200 anni di storia con poche guerre, alle quali sono attaccati con un fervore patriottico quasi morboso –come se ci fosse qualcosa di bello ed eroico in quelle guerre, in qualsiasi guerra. Eppure l’inverno non sanno cosa sia, e cosí vanno avanti speranzosi, amici di tutti, contenti con poco. Noi europei, é un’altra storia. La nostra é stata una guerra continua, un bombardamento che ci ha seguito nei bus, negli uffici di collocamento, nelle poste, nelle strade. Non potevamo cedere un passo, non potevamo farci mettere sotto. Bisognava prendersi un vantaggio, anche quando non serviva. Ci siamo scannati tra di noi per un parcheggio. Era ovvio che finisse com’é finita. Non potevamo reggere tutto quel dramma, tutta quell’attesa.
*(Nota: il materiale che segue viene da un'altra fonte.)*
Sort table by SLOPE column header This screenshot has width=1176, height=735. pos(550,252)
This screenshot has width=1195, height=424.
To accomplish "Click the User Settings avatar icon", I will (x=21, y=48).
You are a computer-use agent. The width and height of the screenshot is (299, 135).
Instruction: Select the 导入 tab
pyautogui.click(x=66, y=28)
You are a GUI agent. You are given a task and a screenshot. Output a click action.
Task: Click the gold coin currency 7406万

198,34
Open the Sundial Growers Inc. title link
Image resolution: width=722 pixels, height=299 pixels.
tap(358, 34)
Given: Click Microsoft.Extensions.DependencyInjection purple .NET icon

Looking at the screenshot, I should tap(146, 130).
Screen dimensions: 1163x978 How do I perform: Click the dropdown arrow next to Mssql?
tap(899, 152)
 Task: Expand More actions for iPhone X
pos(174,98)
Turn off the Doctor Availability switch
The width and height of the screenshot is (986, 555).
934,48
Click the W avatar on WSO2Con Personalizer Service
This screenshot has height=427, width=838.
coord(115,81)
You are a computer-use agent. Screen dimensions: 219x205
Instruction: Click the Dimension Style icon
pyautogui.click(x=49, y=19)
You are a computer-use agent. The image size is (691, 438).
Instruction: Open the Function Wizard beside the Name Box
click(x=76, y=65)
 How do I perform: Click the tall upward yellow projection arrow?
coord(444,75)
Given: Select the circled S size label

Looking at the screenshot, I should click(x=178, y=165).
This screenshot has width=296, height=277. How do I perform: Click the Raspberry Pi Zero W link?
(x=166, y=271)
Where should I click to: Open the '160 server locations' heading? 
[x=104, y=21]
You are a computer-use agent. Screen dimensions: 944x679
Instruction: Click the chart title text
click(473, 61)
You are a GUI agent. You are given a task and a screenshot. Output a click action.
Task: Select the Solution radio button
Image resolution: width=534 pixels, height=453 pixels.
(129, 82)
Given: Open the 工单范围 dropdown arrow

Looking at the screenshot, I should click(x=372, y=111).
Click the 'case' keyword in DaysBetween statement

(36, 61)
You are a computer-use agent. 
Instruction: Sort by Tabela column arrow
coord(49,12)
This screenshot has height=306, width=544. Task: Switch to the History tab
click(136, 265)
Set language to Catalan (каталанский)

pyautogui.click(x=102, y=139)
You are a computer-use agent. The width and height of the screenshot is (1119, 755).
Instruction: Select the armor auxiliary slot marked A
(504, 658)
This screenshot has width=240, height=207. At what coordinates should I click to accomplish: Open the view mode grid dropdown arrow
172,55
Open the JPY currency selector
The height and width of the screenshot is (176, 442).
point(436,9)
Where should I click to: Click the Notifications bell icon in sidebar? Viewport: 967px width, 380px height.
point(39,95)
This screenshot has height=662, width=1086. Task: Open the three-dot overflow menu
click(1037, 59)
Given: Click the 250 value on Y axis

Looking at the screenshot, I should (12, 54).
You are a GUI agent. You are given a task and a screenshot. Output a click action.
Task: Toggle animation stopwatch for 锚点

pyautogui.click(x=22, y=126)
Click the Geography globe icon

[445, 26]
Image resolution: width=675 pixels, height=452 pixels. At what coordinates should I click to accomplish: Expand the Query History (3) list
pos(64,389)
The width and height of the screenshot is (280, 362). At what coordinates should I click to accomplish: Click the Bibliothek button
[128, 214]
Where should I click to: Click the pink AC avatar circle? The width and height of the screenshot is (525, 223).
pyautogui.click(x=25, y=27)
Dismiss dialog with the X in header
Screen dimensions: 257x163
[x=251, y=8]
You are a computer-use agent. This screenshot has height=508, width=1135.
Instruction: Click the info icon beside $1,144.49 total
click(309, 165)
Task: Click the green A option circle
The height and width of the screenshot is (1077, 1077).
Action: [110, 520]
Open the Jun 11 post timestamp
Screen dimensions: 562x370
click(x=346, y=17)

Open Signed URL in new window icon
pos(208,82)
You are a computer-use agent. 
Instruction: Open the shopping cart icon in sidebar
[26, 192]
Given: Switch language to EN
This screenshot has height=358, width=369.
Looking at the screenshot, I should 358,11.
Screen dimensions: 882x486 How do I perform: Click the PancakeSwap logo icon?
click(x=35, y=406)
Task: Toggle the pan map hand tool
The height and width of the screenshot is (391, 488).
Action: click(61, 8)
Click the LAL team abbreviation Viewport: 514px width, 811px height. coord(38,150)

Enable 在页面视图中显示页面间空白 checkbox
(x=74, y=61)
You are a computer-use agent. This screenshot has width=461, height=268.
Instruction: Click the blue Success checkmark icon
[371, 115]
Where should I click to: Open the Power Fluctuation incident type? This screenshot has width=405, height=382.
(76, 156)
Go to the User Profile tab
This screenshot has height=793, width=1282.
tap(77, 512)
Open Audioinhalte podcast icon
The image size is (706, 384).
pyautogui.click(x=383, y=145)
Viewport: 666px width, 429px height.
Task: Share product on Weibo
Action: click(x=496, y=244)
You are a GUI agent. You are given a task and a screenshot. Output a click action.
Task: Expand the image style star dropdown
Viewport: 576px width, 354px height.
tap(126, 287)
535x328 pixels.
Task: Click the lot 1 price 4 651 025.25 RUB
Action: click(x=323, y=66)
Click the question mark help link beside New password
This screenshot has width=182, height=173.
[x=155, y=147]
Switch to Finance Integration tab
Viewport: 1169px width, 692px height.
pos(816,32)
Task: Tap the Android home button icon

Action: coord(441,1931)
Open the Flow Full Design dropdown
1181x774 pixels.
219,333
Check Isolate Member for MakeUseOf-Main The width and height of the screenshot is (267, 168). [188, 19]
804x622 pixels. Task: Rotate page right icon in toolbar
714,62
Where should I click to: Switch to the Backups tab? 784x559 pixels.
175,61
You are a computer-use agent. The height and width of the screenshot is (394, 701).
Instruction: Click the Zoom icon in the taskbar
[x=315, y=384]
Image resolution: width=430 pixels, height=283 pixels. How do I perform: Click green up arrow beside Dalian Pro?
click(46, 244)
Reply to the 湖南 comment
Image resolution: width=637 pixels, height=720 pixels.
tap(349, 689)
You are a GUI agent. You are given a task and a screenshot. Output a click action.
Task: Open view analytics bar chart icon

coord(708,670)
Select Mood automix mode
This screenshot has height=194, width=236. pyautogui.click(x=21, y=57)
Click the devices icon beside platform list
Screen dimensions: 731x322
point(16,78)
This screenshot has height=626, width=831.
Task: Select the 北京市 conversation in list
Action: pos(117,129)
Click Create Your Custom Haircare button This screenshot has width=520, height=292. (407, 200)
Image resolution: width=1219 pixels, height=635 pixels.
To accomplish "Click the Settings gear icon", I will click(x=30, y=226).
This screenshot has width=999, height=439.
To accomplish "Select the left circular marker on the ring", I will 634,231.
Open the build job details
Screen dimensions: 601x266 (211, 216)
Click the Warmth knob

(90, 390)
Qui le membra si rilassano, anche d’inverno. Segui un ritmo facile. Fai le cose che devi fare, poi torni a casa e stop. Ogni giorno un po’ uguale all’altro, ogni giorno confermato dagli altri che fanno le stesse cose come te, e tutti beati di questa nostra normalitá sub-equatoriale. In fondo qui il lavoro si trova e viene pagato bene, la gente segue le regole e paga le tasse, le auto scorrono senza intoppi, il morale é alto e le brutte notizie quasi scomparse dai telegiornali. Ogni tanto ci si inventa una crisetta, un qualche finto scandalo politico, giusto per non annoiarsi, ma questo non é ancora inverno. É una vita facile, come dicono tutti. Lavori tutta la settimana, poi al venerdí vai al pub e ti sfracelli lí. Gli australiani stanno in belle casette, hanno viste sull’oceano, mangiano bistecche alte due dita e bevono birra sotto il sole. Che cazzo vogliono di piú?
Eppure, questa vita facile a volte mi sembra troppo facile. Non ci credo, non posso crederci. Sono europeo, italiano, siciliano. Per me la realtá sono le bombe, vere o simboliche che siano. Devo rischiare le botte per sentirmi beato.
D’estate é una cartolina, ma l’Inverno apre qualche crepa su questa fabbrica dell’ottimismo. Il freddo accentua l’individualismo degli australiani, aumentando le distanze tra loro. É allora che pensi che la guerra ha reso stronzi molti tra noi europei, ma ne ha anche reso umani molti altri. Quelle amicizie di trincea, quegli amori consumati al volo mentre le granate volavano dal cielo. E poi la sera, se eravamo sopravvissuti, ci raccontavamo delle storie intorno a un bicchiere.
Qui la vita facile porta ad uscite facili con amici facili, con discorsi molto facili, che quando torni a casa poi non ne ricordi piú nemmeno uno. Pure tu ti abitui a quel ritmo facile, e cosí smetti di pensare troppo. Vai in automatico. Fai quello che c’é da fare e poi basta cosí, ti riempi un bicchiere di rosso e amen. Non ci sono piú grandi avventure, o aspettative, qualcosa di grande, qualcosa che ti rapisca.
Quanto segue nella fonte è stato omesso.